JAKARTA, KOMPAS - Potensi terganggunya kinerja pemerintahan dan potensi penyimpangan kekuasaan seharusnya diantisipasi dengan masuknya begitu banyak pejabat negara dan pejabat daerah dalam tim kampanye nasional calon presiden petahana Joko Widodo. Penggunaan fasilitas negara dan program dadakan untuk kampanye pemenangan seyogianya tak boleh dilakukan.
Data Tim Kampanye Nasional (TKN) Joko Widodo-Ma’ruf Amin yang dilaporkan kepada Komisi Pemilihan Umum menunjukkan ada 15 menteri yang masuk dalam tim kampanye. Jumlah ini hampir separuh jumlah menteri di Kabinet Kerja pemerintahan Jokowi-Jusuf Kalla. Selain itu, ada 232 kepala daerah dan wakil kepala daerah yang didaftarkan jadi tim kampanye.
Sejauh ini, pasangan Jokowi-Ma’ruf Amin mencantumkan 5.279 orang dalam tim kampanye. Sebagian besar di antaranya calon anggota DPR partai pendukung. Sementara itu, pasangan Prabowo Subianto-Sandiaga Uno mendaftarkan 94 anggota timnya. Sejumlah tokoh nasional masuk dalam daftar tim kampanye, termasuk setidaknya sembilan menteri pada era pemerintahan Presiden Soeharto, BJ Habibie, Susilo Bambang Yudhoyono, dan Joko Widodo.

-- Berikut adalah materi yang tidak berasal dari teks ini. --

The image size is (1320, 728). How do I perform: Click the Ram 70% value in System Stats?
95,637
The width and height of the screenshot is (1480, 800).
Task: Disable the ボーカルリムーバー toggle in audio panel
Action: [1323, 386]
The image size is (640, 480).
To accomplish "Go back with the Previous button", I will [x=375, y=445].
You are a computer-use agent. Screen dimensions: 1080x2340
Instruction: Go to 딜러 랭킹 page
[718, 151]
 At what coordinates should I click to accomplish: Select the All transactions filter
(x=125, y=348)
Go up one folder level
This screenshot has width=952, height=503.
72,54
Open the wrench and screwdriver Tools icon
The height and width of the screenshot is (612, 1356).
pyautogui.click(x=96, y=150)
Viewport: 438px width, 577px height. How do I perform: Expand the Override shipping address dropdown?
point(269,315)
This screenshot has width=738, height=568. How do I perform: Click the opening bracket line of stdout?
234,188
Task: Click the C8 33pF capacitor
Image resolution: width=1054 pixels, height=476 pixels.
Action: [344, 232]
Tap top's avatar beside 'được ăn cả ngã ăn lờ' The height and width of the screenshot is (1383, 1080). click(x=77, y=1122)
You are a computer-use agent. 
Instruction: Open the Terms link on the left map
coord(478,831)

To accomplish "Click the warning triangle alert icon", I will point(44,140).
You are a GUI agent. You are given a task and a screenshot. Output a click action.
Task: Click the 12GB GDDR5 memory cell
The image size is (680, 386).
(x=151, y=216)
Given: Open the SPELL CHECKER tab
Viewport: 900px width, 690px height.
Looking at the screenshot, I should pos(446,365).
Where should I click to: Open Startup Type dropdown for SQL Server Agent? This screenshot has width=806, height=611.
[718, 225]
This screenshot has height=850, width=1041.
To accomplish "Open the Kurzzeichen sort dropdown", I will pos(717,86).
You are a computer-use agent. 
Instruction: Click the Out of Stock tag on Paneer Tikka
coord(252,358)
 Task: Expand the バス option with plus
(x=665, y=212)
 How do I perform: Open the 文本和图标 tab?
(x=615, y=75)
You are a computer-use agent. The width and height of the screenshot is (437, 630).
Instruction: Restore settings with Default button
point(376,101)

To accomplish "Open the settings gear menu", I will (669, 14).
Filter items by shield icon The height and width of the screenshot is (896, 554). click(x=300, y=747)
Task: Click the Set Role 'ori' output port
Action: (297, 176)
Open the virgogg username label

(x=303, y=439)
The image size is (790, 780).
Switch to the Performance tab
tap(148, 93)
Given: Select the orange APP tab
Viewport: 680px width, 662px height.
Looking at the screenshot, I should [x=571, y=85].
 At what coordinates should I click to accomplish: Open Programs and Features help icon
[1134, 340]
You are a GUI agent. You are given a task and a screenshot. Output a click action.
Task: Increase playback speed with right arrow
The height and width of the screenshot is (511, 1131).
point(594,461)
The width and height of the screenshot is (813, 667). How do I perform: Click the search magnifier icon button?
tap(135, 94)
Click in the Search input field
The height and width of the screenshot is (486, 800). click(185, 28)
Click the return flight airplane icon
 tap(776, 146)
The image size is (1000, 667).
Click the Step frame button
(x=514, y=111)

Kemarin, seusai membuka Kongres XXIV Persatuan Wartawan Indonesia di Solo, Jawa Tengah, Presiden Jokowi menampik kinerja pemerintah terganggu meskipun sejumlah anggota kabinetnya masuk tim kampanye. Pasalnya, menteri yang ikut bergabung wajib mengambil cuti saat berkampanye pada hari kerja agar tak mengganggu kinerjanya. ”Itu, kan, hak politik tiap individu untuk nyaleg (dan kampanye), tetapi, kan, mesti cuti saat kampanye. Memang aturannya seperti itu,” kata Jokowi.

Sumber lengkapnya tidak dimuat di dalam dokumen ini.